統合失調症と天理教

 天理教の布教所には、じつにおおらかな、家庭的なホンワカとしたムードがある。これはひとつの発見であった。今まで、私の家にもほかの職場にもなかった、自由な、何をしても許されそうな雰囲気がある。私の育った家では、いつも親の顔色を見て、お客のような、行儀の良いよそよそしい態度でしか接しられなかった。学生時代も、いつも自分を意識し、自分が高いところから見下ろすような感じの対人関係であった。それに比べ、実に住みよい場所を発見したものである。これなら一生いてもいいと思うようになった。初めて教えていただくおつとめ、お手振り、鳴物、覚えれば覚えるほど自分のものになっていく。意欲が湧き、一生懸命覚えた(道友社(編)『分裂病(ママ)よ、ありがとう』道友社、1983年、p54)。

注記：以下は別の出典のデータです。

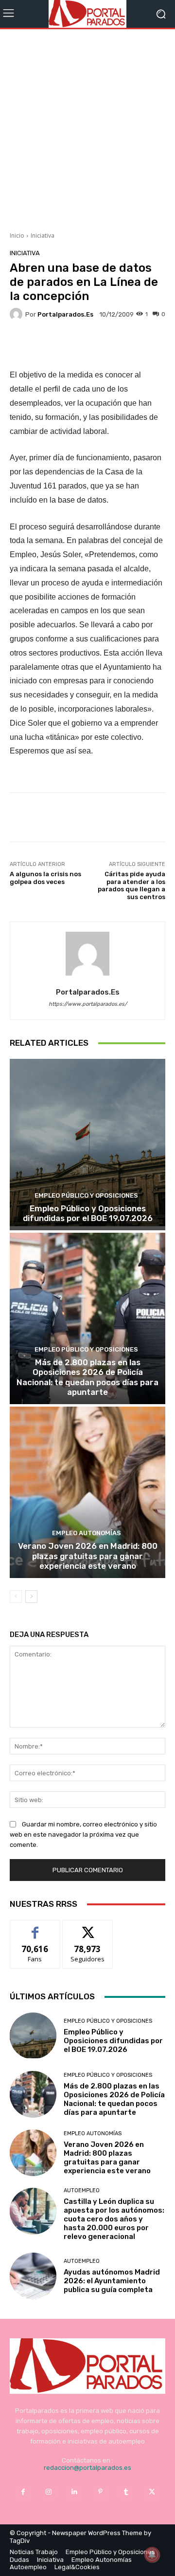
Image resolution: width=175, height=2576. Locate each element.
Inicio (17, 235)
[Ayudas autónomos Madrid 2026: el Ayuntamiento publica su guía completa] (33, 2276)
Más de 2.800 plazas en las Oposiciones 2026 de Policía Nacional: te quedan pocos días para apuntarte (87, 1377)
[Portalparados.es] (87, 14)
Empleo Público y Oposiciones (86, 1195)
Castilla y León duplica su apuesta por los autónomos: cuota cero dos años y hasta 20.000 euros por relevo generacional (114, 2219)
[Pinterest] (100, 2491)
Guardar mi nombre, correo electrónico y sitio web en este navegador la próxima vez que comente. (83, 1834)
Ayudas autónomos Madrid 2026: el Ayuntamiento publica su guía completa (112, 2281)
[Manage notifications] (152, 2554)
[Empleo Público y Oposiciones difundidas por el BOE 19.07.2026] (87, 1144)
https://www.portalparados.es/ (88, 1004)
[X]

(前略)精神病を妄想病あるいは理性の病と考えることの非はすでに述べた。患者が求めているのは、悟りよりも「ゆとり」であると私は思う(中井久夫「精神病的苦悩を宗教は救済しうるか」『世に棲む患者』ちくま学芸文庫、2011年(初出1989年)、p318)。


*上の例は、統合失調症患者に天理教が「ゆとり」を与えることに成功したケースでしょう。